Assignment:
Where the data below contains pictures, omit them; output the rest word for word.
──────── Listed records
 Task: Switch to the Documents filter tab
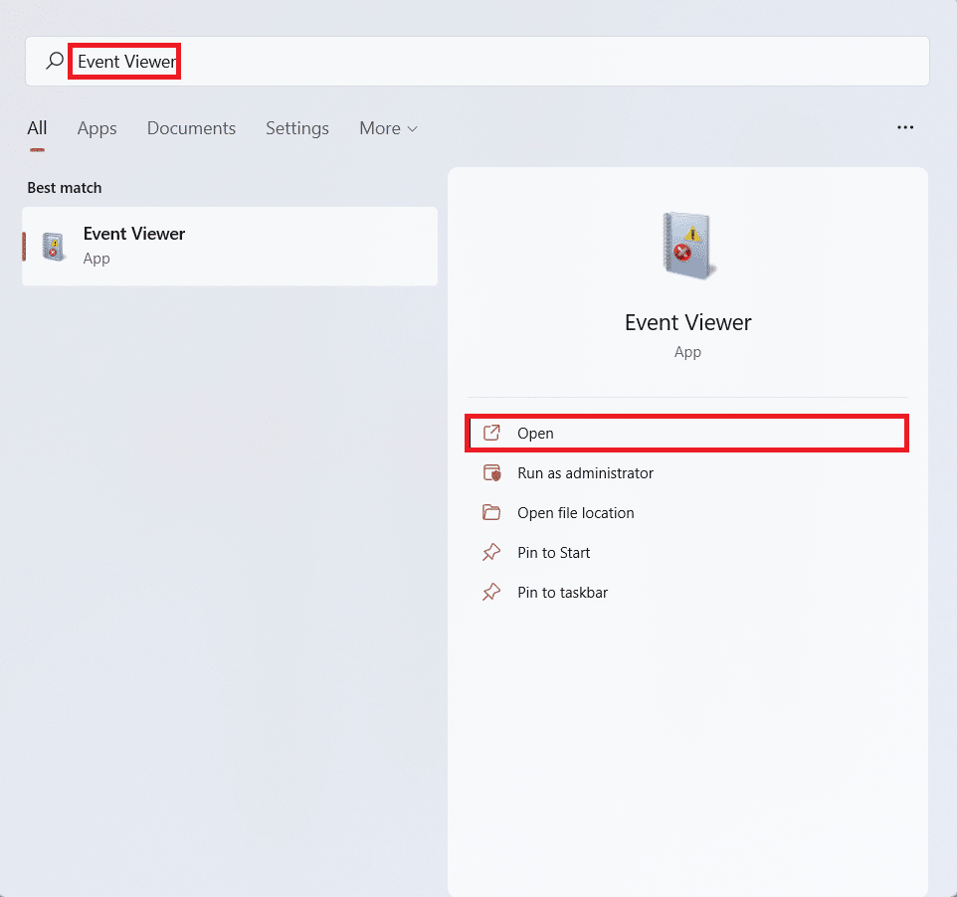[191, 128]
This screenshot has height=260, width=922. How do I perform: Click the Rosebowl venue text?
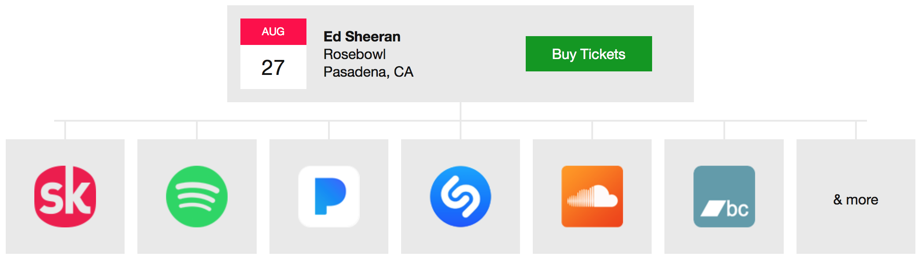355,54
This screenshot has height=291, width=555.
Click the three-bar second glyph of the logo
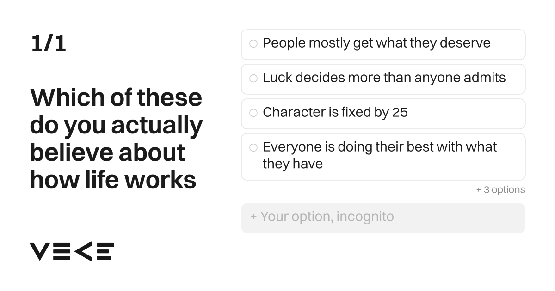click(x=62, y=251)
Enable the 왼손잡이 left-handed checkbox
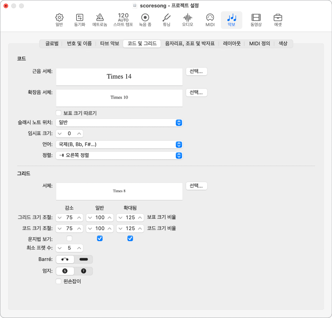This screenshot has height=318, width=332. click(x=58, y=281)
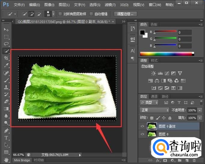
────────────────
Answer for the task:
 Task: Switch to the Documents filter tab
[191, 128]
This screenshot has height=260, width=922. How do I perform: Click the Rosebowl venue text?
355,54
This screenshot has height=291, width=555.
Click the three-bar second glyph of the logo
click(x=62, y=251)
Enable the 왼손잡이 left-handed checkbox
This screenshot has height=318, width=332. click(x=58, y=281)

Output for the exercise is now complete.